La Pubblica Valtrebbia di Travo festeggia 40 anni al servizio del territorio
Sono state presentate ufficialmente dal Consiglio Direttivo presieduto da Giancarlo Battini le iniziative dedicate al 40° anniversario di fondazione della Pubblica Assistenza e Soccorso Valtrebbia di Travo.
L’associazione nacque nel gennaio del 1986 grazie alla lungimiranza e alla sensibilità di un gruppo di cittadini, uniti per rispondere alle necessità socio-sanitarie della popolazione locale in un’epoca in cui il servizio di emergenza 118 non era ancora stato istituito.
Da allora, la Pubblica Assistenza ha vissuto una crescita costante. Oggi vanta una struttura organizzativa solida che conta oltre 100 volontari, 5 dipendenti e più di 400 sostenitori. Nel corso degli anni l’Associazione ha potenziato e diversificato i propri servizi, garantendo nei fatti il diritto alla salute e all’assistenza, in particolare per le persone che vivono in zone collinari e montane, in solitudine o in condizioni di fragilità.
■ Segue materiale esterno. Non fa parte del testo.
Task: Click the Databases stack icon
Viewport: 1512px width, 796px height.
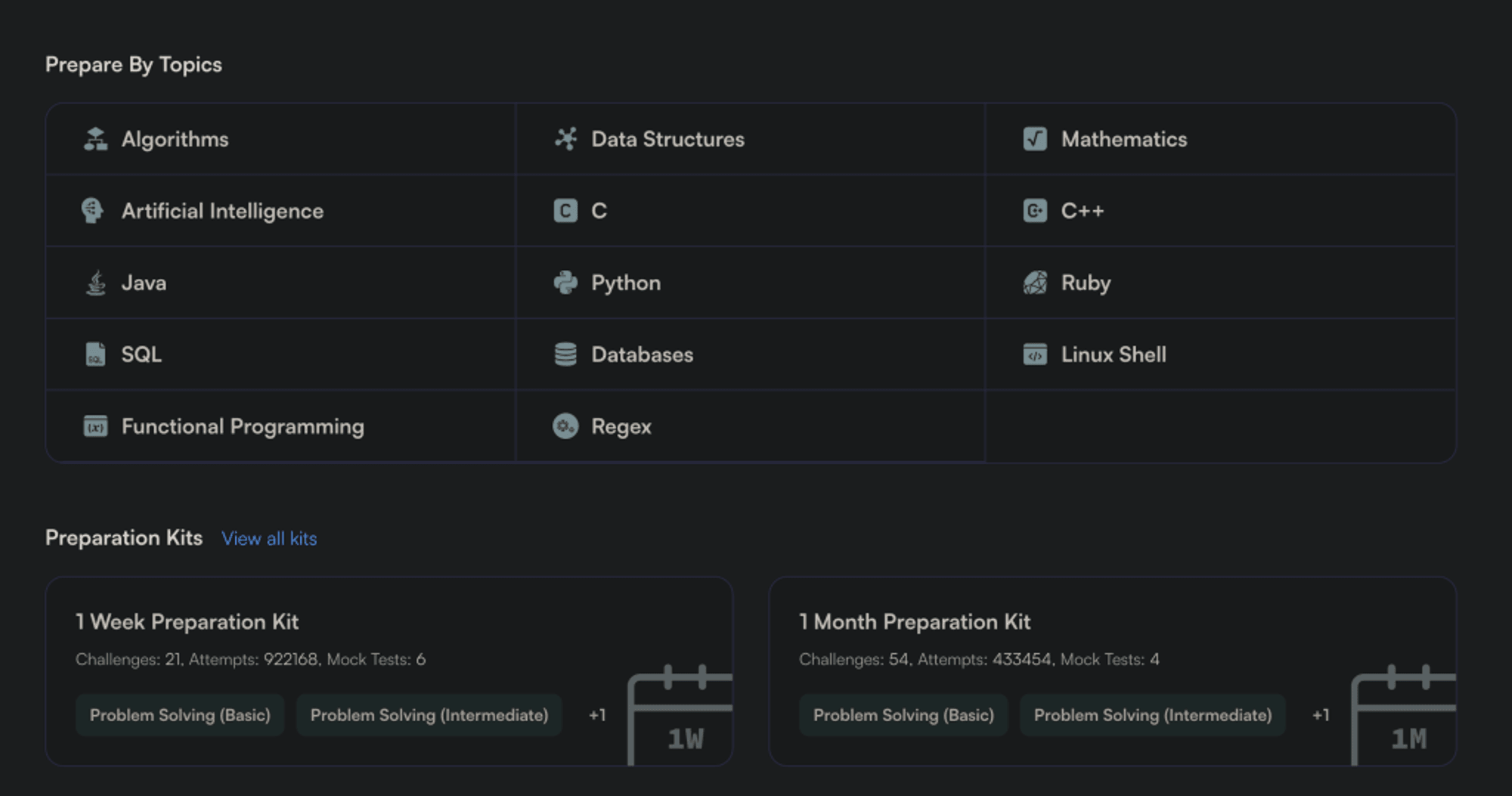Action: 565,355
I festeggiamenti il 28 giugno
Tra le attività principali: Accompagnamento socio-sanitario: trasporto di anziani, disabili e soggetti fragili presso studi medici e presidi ospedalieri per visite, dialisi, esami e terapie. Emergenza-urgenza: un’ambulanza in pronta partenza attiva tutti i giorni dalle ore 8.00 alle 20.00 e il sabato sera/notte. In convenzione con l’AusL: un’ambulanza diurna dedicata al trasporto di infermi. Attività di Protezione Civile.
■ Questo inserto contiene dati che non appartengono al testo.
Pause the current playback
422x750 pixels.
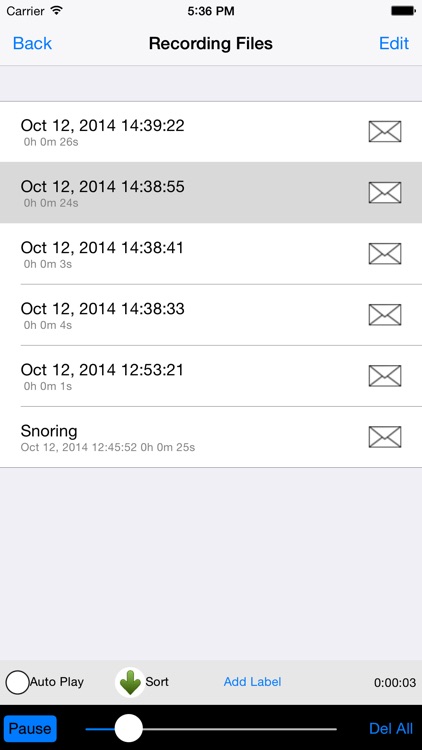click(30, 728)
Per condividere questo storico traguardo con la comunità, l’associazione invita tutta la cittadinanza a partecipare agli eventi celebrativi che si terranno domenica 28 giugno a Travo, secondo il seguente programma: alle 17 la celebrazione della messa. A seguire in piazza i saluti istituzionali e gli interventi delle autorità. In serata, presso il campo sportivo, l’apertura degli stand gastronomici, animazione e giochi per i più piccoli, musica e intrattenimento per tutti grazie alla Pro Loco di Travo. All’evento prenderanno parte le Pubbliche Assistenze della provincia di Piacenza, rappresentanti delle altre associazioni di volontariato del territorio, insieme alle istituzioni locali e alle massime autorità civili e militari del territorio.